2 giugno 1946-2 giugno 2026 - Ottant’anni di Repubblica italiana
inserita il: 01/06/2026 21:23
Ormai sono pochi coloro che hanno visto nascere la nostra Repubblica a seguito della consultazione referendaria che vide il 2 giugno ‘46 per la prima volta nella storia anche l’attribuzione dell’esercizio del voto alle donne a cui fino ad allora era stato negato. Negato un diritto democratico e di libertà fondamentale. Una storia di democrazia repubblicana. Una Repubblica nata dalla Resistenza, consolidata dalla Costituzione, che fonda le sue radici sui diritti fondamentali dei cittadini. Diritti di libertà, di giustizia. Fonda le sue radici nel ripudio del fascismo e della guerra, elementi che purtroppo hanno caratterizzato drammaticamente quel periodo storico. Una Repubblica fondata sul lavoro, sull’eguaglianza, sulla negazione di qualsiasi forma di discriminazione. Sui principi di uno Stato che deve operare attivamente per rimuovere gli ostacoli che non garantiscono basi di partenza analoghe e analoghe opportunità per ogni persona. Una storia anche travagliata.
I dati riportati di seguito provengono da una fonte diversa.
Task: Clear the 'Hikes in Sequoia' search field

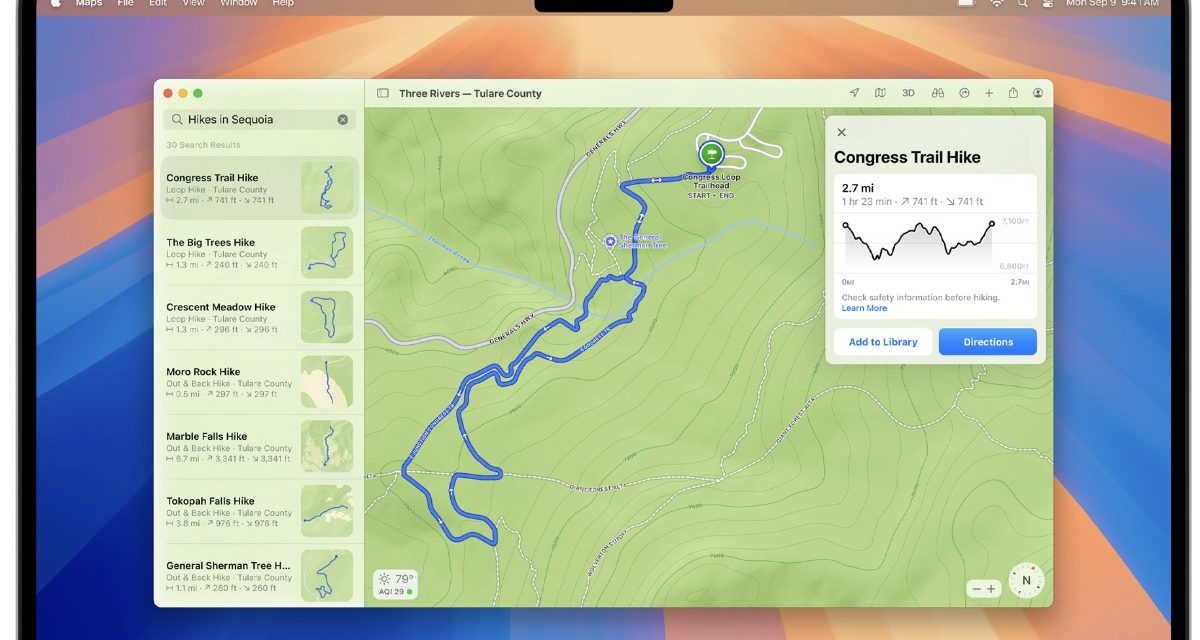Action: pyautogui.click(x=343, y=119)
Una Repubblica segnata da subito da scontri sociali e repressioni delle lotte per i diritti dei lavoratori, poi negli anni ‘70 dal terrorismo, le brigate rosse, ma in particolare dalle trame neofasciste, infiltrate negli organismi dello Stato, che hanno prodotto orrende stragi di innocenti. Dalle mafia e dalle mafie, dalla criminalità organizzata e dalla corruzione del sistema politico e istituzionale. Ma anche una storia virtuosa, di crescita democratica e di sviluppo. Storie di cittadini, di amministratori, di funzionari, magistrati onesti e fedeli alla Costituzione. Istituzioni ed organismi sani, trasparenti e democratici, i cui rappresentanti hanno spesso pagato con la vita la coerenza e la difesa dello Stato e della democrazia. Una Repubblica che è la nostra casa. La casa regolata dalla nostra Costituzione. Una casa, certo piena di contraddizioni ed anche di ingiustizie, ma nella quale, volenti o nolenti, il nostro ruolo, la correttezza delle nostre azioni quotidiane, le nostre scelte nell’individuare rappresentanti onesti, responsabili, che abbiano la coscienza del bene comune è davvero fondamentale per mantenerla viva, per rinnovarla e migliorarla. Ecco perché il 2 giugno è una data che non possiamo dimenticare.